神田日勝が初めて新聞をモチーフにした作品を描いたのは「画室E」(1968年)からです。その後、「壁と顔」や「室内風景」、翌年の「ヘイと人」など、新聞の見出しや広告などを細部まで描き、1970年の最後の完成作である「室内風景」(*複製を展示)では部屋一面の新聞紙が本物と見紛うほどです。神田日勝の新聞をモチーフにした作品を軸に、亀山良雄、岡部昌生、郭徳俊、木村光佑、島州一、森山誠、三島喜美代の新聞を作品に取り込んだもの、横尾忠則のポップ・アートの影響が感じられる作品も併せて展示します。

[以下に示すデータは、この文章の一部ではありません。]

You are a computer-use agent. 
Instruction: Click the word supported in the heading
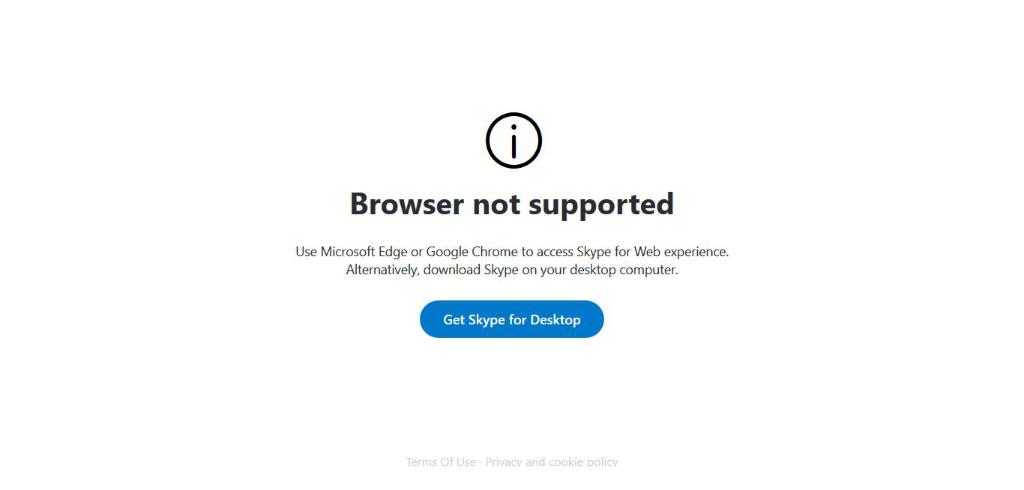[601, 205]
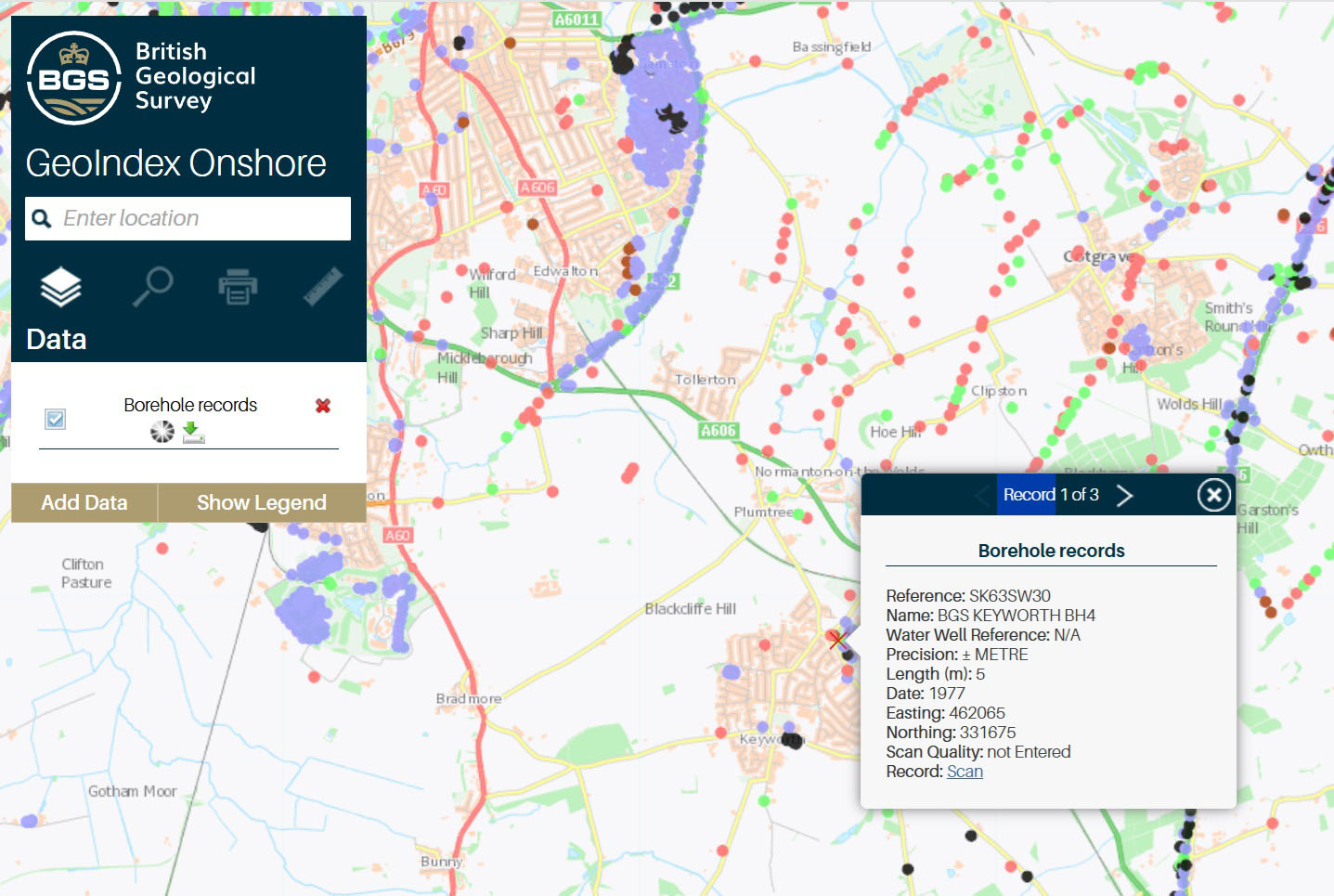Download the Borehole records data
The image size is (1334, 896).
click(192, 431)
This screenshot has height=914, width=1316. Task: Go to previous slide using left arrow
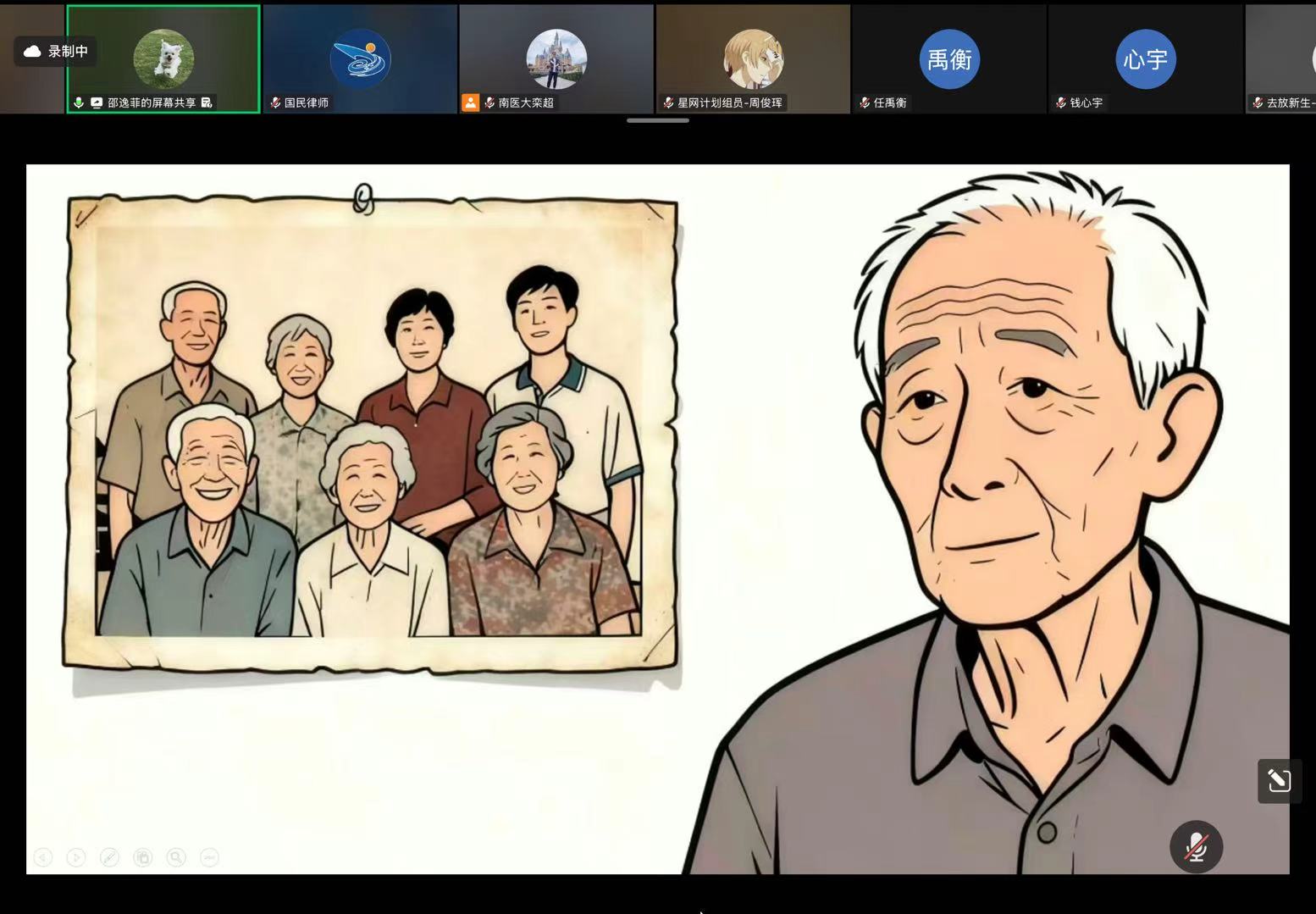[43, 857]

新聞は、グラフィックなデザインとして用いられたり、新聞そのものが印刷されたもので、版画もその概念の中に入ることからさまざまな技法が工夫されてきました。また、文字や記号のデザインとして作品の中に取り込まれたり、コラージュやフロッタージュの媒体としても用いられています。
神田日勝の作品では、新聞がアトリエの中のモチーフから、壁に貼られたもの、部屋一面の新聞紙とそのイメージが大きく展開してゆきます。
この展覧会では、新聞のさまざまなイメージ化とともに、神田日勝の1968年から1970年の晩年の作品の中心的なテーマとして捉えられた新聞のモチーフとしての過程も見ることができます。